What’s always interesting about comedians writing books is that the dynamic between them and their audience shifts greatly: it becomes more direct, less inferential. The stories, themes and ideas comedians previously discussed onstage are now indelibly preserved in black and white, often translating what was a therapeutic art form for themselves into what amounts to a self-help book aimed squarely at the reader.
To this end, Self-Inflicted Wounds is indeed a self-help book. Throughout Tyler’s recounting of these formative events, she constantly harkens back to her central message without channeling Wayne Dyer and piling on the faux-wisdom or fronting as some self-endowed authority on the subject. Yet by ripping herself apart and putting her insides on the table for all to see, Tyler helps tear down the obstacles that prevent us from doing the things we want, and from investigating ourselves the way we must in order to evolve.

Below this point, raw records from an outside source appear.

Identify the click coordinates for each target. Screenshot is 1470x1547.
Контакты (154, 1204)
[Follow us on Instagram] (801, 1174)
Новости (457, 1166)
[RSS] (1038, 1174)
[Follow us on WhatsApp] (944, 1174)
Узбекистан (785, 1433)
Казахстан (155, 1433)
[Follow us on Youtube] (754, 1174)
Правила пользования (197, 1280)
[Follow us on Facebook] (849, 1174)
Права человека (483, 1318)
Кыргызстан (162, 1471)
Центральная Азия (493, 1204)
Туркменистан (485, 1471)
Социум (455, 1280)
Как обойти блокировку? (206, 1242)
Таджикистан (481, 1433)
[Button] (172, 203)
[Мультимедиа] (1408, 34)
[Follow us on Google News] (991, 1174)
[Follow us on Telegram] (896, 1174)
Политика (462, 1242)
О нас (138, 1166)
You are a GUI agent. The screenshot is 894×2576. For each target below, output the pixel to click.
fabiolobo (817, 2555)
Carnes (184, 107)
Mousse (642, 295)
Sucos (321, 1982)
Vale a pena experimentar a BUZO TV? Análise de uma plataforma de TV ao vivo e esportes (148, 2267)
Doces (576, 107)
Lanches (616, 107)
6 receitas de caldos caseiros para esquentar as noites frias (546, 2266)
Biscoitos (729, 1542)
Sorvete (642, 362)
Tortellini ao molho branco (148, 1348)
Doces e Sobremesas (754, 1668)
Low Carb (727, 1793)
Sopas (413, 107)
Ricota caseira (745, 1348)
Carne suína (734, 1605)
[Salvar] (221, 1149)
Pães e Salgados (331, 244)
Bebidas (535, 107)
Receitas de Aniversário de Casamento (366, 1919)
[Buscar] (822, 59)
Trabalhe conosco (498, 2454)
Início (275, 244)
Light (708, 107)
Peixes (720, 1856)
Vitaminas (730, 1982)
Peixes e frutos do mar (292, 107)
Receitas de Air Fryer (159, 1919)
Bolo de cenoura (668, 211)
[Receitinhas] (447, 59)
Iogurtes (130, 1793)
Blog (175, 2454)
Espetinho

When Tyler writes about her vegetarian upbringing and how she attempted to trade lunches with classmates as a child, she cuts through the potential self-indulgence and gets to the underlying point: “meat represented something more than just a food-stuff. It symbolized my desire to fit in.” When she reflects on having been bullied, she shows true growth: “I couldn’t control the fact that I was tall, or odd, or a nerd, or a creepy loner, but I could control the level to which I allowed my tall, odd, nerdy aloneness to be weaponized.” And when she discusses initially trying stand-up comedy, she encapsulates her book’s central message: “bombing so hard you get a bruise on your ass is the only way you get funnier. We learn from our mistakes.”
As Tyler writes in the preface, she penned Self-Inflicted Wounds explicitly to help others. Some might view Tyler as overstating her message at times; others might believe she strikes the appropriate balance between self-examination and profundity. Either way, Self-Inflicted Wounds is, at the very least, a breezy read that’s consistently funny without ever feeling forced or wanting. Tyler’s clearly grown to know herself, and if one is accepting of her perspective, he or she might receive some benefit, as well.